#### Review of Linear Regression

- Can extend a linear model to fit nonlinear functions

#### Estimator bias and variance
- $\hat{\theta} = (X^TX)^{-1}X^TY$
- Train several models and get several different models
- True underlying parameter $\theta$, and our average estimation is $E[\hat{\theta}]$
- The bias is $E[\hat{theta}] - \theta$
- The variance is $E[(\theta - E[\hat{\theta}])^2]$ 

#### Example of bias and variance
- Expectation is a linear operator
- $E[aX] = aE[x] and E[X + Y] = E[X] + E[Y]$
- $m$, the number of coin flips, doesn't affect the bias of the estimator, but it does affect the variance
- i.e. if you flip a coin twice, you'll get a lot of variability, but if you flip it 3000 times, you're likely to get a more consistent distribution
- when there's less data samples, the distribution is more likely to have high variability
- Show that the sample mean estimator has bias 0

#### Variance of sample mean estimator
- Properties of variance: $var(aX) = a^2 var(X)$ and $var(x + y) = var(x) + var(y) + 2 cov(x, y)$, if x and y are ind

#### Standard Error
- More samples -> less variability in the mean
- More samples -> smaller and smaller variance of your estimator
- SE of the sample mean = $\sqrt(var(\hat{\theta}))$

#### MSE
- Mean squared error = var(estimator) + bias(estimator)^2

- Higher model complexity -> fit the data better
- Have a lot more parameters/degrees of freedom
- i.e. if you have $n$ points and are allowed to use $n-1$ parameters, you can just make a $n-1$ degree polynomial and fit the whole dataset


#### Training, Validation, and testing data
- Training data - used to laearn the params of your model
- Validation data: used to optimize the hyperparameters 
- Testing data - score your model, use it only once, its the final accuracy
- One method of selecting hyperparameters is to select some hyperparameters, train on the training data, and test on validation data, and select the hyperamraters that perform best on the validation data
- This risks selecting a setting of hyperparameters that only work well on the validation dataset though. This is why we can also do k-fold CV

#### Cross-Validation
- Take your training data and divide it into $k$ folds 
- Train on $k-1$ and validate on the $k$th
- Alternate this $k$ and take the average error. 

#### Maximum Likelihood
- Find the params that yield the highest probability of having observed your dataset
- Say we have 3 clusters and want to  model each cluster as being generated by a multivariate Gaussian. There are 3 Gaussian clusters, each one describes the distribution for the poits in that class. 
- We can use ML estimation to find the params for each cluster that maximizes our probability of observing the data
- Basically we have 3 classes: $y_1, y_2, y_3$ and a bunch of data points $(x_i, y_i)$.
- Each cluster is multivariate Gaussian, so it can be modelled by some mean and covariance matrix. 
- Write down the likelihood using independence assumption: $L = \prod_{i=1}^{N} p(x_i,y_i)$ because we observe the pairs as coming from a joint model, and then use the chain rule of probability: $L = \prod_{i=1}^{N} p(y_i) p(x_i | y_i)$. 
- Crucial assumption: $p(x_i | y_i) \sim N(\mu_i \sigma_i) $
- $p(y_i)$ are the probabilities that we assign to our class labels, which in MLE we take to be constant (i.e. we don't impose a prior on the class labels). If we did impose a prior on the class labels, this would be a MAP estiamtion.
- And then we can substitute this in to expand the likelihood, take the log, and maximize overall all 6 params (the means and covar matrices for each of the 3 classes). 

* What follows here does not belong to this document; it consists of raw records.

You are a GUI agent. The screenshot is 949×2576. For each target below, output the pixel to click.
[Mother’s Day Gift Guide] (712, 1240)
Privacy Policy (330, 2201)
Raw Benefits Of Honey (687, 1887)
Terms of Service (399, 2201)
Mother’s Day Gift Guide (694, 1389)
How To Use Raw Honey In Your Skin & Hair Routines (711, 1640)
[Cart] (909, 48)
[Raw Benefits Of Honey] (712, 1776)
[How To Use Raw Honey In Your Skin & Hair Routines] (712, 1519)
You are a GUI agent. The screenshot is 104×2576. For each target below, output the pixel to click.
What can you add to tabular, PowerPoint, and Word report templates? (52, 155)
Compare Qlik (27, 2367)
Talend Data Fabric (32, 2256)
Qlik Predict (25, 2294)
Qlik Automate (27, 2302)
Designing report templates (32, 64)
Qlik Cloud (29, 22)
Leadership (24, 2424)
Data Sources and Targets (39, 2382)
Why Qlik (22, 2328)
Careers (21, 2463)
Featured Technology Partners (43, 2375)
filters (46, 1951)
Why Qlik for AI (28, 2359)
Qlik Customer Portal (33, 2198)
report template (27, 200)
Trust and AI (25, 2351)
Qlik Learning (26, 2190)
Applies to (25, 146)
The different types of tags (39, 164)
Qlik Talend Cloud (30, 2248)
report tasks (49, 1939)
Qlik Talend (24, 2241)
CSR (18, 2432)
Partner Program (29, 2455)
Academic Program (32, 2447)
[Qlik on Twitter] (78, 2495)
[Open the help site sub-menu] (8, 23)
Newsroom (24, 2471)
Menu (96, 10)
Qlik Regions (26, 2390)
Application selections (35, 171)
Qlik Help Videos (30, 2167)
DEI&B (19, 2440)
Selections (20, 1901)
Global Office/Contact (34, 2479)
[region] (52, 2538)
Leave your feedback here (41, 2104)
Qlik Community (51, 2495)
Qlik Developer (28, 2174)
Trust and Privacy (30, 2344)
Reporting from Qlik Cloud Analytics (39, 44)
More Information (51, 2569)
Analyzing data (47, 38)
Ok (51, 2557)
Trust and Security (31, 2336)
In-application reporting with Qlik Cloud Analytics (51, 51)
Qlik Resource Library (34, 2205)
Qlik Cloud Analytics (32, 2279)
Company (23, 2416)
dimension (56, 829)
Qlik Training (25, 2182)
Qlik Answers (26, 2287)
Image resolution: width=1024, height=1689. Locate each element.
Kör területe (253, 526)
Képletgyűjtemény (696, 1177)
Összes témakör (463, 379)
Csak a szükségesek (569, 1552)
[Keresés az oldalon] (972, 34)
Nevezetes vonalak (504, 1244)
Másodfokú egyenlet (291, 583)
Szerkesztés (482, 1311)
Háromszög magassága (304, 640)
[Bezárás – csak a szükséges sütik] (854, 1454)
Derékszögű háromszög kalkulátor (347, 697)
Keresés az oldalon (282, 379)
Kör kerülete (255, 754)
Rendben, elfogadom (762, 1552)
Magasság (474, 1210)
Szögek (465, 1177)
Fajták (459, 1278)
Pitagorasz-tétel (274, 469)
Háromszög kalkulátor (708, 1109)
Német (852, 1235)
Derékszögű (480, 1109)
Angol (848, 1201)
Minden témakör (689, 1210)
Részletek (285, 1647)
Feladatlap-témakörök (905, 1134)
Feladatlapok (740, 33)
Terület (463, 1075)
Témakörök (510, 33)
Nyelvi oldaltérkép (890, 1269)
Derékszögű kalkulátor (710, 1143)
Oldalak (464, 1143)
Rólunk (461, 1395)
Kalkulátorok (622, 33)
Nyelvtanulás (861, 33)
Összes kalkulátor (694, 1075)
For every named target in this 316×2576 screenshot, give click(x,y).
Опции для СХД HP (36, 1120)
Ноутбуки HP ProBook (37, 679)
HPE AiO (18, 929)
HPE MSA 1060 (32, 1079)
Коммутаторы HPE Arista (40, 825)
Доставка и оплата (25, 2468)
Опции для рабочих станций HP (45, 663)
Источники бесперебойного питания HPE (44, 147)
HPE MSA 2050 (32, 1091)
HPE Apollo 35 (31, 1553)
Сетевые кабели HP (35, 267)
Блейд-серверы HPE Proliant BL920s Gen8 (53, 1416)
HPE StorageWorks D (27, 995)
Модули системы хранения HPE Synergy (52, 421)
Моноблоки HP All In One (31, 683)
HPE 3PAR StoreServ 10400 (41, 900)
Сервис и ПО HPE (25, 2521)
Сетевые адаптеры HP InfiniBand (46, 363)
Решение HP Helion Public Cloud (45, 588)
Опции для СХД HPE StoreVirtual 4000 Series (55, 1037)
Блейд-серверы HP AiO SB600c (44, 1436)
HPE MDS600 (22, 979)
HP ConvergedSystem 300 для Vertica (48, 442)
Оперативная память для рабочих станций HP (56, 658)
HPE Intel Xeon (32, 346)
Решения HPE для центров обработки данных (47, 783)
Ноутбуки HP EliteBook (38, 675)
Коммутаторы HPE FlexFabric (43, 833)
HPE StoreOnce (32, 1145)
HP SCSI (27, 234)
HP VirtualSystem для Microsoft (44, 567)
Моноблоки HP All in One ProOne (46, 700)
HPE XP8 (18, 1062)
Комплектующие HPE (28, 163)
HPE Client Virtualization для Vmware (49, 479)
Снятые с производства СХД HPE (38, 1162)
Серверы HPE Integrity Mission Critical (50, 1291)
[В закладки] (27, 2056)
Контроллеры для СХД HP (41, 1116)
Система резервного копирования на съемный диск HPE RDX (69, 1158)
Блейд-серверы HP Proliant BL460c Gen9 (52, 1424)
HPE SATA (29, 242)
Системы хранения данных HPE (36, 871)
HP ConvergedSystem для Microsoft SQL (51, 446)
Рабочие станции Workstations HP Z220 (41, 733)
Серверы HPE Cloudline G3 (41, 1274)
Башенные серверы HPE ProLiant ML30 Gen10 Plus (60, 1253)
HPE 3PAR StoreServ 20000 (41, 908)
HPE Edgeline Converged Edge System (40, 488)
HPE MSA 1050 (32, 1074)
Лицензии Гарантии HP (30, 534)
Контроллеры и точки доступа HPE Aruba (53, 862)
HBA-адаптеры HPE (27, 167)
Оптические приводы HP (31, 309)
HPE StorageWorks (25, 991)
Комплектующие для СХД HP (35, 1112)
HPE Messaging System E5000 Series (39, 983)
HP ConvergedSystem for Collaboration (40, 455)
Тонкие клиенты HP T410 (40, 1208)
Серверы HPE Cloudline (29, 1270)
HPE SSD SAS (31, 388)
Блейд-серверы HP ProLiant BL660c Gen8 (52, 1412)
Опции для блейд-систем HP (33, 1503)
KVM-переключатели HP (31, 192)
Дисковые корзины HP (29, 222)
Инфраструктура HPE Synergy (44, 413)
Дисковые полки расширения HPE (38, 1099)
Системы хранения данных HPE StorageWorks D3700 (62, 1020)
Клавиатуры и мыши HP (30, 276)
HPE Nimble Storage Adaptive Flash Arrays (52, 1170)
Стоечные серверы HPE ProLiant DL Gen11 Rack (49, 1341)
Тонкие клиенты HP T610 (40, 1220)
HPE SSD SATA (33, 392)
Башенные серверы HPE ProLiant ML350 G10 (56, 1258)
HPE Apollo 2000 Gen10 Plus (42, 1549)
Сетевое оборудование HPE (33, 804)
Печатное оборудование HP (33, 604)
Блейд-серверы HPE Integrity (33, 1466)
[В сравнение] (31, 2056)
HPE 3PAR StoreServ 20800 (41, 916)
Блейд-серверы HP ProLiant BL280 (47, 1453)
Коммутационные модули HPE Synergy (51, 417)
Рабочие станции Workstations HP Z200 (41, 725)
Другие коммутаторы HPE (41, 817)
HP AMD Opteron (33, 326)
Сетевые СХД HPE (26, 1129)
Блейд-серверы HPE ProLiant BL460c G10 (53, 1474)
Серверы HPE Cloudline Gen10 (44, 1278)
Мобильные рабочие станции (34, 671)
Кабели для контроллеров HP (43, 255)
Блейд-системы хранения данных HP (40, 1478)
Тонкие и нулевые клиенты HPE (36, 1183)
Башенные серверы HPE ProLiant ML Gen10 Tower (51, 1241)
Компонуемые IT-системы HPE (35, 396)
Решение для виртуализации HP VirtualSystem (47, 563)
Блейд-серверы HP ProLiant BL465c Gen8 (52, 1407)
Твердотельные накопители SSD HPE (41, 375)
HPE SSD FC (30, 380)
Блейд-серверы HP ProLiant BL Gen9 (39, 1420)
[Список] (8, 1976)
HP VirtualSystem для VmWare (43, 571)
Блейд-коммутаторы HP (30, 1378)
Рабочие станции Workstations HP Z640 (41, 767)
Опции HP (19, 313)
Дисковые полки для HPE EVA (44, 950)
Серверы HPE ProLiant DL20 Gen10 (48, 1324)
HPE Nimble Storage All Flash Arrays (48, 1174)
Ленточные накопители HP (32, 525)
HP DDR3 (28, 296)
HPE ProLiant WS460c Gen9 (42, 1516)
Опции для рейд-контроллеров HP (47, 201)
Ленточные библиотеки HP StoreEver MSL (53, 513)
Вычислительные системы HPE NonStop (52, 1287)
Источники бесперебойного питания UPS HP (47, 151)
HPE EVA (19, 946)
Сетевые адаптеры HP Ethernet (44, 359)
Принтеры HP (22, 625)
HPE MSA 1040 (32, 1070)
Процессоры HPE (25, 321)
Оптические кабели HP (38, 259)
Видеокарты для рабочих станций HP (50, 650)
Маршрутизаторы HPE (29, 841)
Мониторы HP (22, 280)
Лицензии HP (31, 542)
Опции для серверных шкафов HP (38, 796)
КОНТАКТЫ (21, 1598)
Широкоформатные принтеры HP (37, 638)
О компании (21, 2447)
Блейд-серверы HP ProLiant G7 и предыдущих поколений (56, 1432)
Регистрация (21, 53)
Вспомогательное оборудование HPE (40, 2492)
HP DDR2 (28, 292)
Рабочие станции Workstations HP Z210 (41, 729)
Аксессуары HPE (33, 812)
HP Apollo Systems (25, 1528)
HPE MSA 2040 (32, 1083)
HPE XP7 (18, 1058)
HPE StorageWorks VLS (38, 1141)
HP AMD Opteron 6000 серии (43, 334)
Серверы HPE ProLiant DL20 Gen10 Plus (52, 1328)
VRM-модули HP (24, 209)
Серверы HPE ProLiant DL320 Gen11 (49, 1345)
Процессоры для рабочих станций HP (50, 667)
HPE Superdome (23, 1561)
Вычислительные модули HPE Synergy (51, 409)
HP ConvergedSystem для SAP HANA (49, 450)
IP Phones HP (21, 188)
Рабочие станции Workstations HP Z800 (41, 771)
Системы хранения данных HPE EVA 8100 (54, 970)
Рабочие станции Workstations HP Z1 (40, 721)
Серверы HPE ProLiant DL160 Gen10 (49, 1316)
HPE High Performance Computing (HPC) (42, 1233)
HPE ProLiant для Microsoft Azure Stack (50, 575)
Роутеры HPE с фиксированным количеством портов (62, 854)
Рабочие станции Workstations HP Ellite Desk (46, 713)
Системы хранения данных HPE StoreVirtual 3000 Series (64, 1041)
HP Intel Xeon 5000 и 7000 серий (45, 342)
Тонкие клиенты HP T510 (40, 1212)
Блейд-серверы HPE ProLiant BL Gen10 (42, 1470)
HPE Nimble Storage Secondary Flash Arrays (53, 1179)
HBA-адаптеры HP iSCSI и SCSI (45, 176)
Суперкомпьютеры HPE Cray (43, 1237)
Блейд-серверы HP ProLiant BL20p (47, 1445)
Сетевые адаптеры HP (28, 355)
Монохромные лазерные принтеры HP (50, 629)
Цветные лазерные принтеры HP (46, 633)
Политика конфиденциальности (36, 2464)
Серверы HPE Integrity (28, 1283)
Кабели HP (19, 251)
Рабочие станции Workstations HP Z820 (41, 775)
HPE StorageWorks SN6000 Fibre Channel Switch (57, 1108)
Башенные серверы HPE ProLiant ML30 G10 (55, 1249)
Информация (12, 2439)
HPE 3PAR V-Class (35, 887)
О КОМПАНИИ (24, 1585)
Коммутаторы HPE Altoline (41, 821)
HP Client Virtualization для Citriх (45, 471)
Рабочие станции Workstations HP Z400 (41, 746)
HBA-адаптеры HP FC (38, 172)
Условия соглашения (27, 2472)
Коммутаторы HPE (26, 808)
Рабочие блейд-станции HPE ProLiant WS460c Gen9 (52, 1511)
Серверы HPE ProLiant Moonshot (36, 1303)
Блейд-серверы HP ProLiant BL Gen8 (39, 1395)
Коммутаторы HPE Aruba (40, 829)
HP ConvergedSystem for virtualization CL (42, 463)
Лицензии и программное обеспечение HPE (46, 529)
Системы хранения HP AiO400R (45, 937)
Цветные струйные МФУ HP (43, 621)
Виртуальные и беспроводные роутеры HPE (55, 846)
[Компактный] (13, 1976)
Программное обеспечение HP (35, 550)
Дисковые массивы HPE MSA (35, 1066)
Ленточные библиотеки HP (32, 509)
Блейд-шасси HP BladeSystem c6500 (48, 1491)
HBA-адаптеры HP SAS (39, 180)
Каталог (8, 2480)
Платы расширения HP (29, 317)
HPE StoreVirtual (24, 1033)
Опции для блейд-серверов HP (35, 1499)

#### Inference after training with maximum likelihood
- Scenario: We have estimated $\theta$, the parameters corresponding to the mean and covariance matrices of the 3 Gaussian clusters. Now we are given a new data point $x_i$. We want to predict a label. 
- Solution: $y = argmax_{y_i} p(y_i | x_i)$, i.e. pick the class label that maximizes the posterior distribution of our. We can use Bayes' rule to compute this: $p(y_i | x_i) = \frac{p(x_i | y_i)p(y_i)}{p(x_i}$ where $p(x_i | y_i)$ is the likelihood (of our data given the label), $p(y_i)$ is our prior belief of the label, and $p(x_i)$ is known as the evidence. 

#### Summary of Bayes' Rule
- In Bayesian inference, we want to calculate $p(\theta | D)$, i.e. a posterior probability distribution of our parameters given the data that we observe. We can then establish parameters for our model either by sampling from this distribution or by taking it's mean or covariance. 
- In the maximum likelihood (or frequentist) setting, we want to calculate $p(D | \theta)$, or the probability of observing our dataset given some parameters (this probability is known as the likelihood). 
    - Crucially, here, we ** do not ** treat $\theta$ as a random variable, we instead treat it as a point estimate, and we want to find the $\theta$ that makes the data most likely to have been observed. 
    - We just want to estimate the probability of the data given some setting of the parameters, and maximize those parameters. We're not concerned about our prior knowledge on those parameters or the dataset (i.e. the prior on the parameters and the evidence of our dataset are taken to be constants). 

- Instead of MLE, we could use MAP estimation, where we place a prior on the parameters which we wish to predict. In particular, we optimize for $p(\theta | D) = p(D | \theta)p(\theta)$ (and again take the evidence to be constant). For example, we could put a Guassian prior on our variable $\theta$ and assume that our data are drawn from a Bernoulli parametrized by theta. Then the maximization problem would be $argmax_{\theta} \prod_{i=1}^{N}\theta^{x_i}(1-\theta)^{1-x_i} N(\theta, 0, \sigma)$.


#### Chain Rule for probability
- $p(a, b) = p(a | b) p(b) = p(a)p(b | a)$
- $p(a, b, c) = p(a | b, c) p(b, c) = p(a | b, c) p(b | c) p(c)$
- $p(b, c, d, e) = p(b, c | d, e) p(d, e) = p(b, c | d, e) p(e | d)p(d)$, so $p(b, c | d, e) = \frac{p(b,c,d,e)}{p(d)p(e|d)}$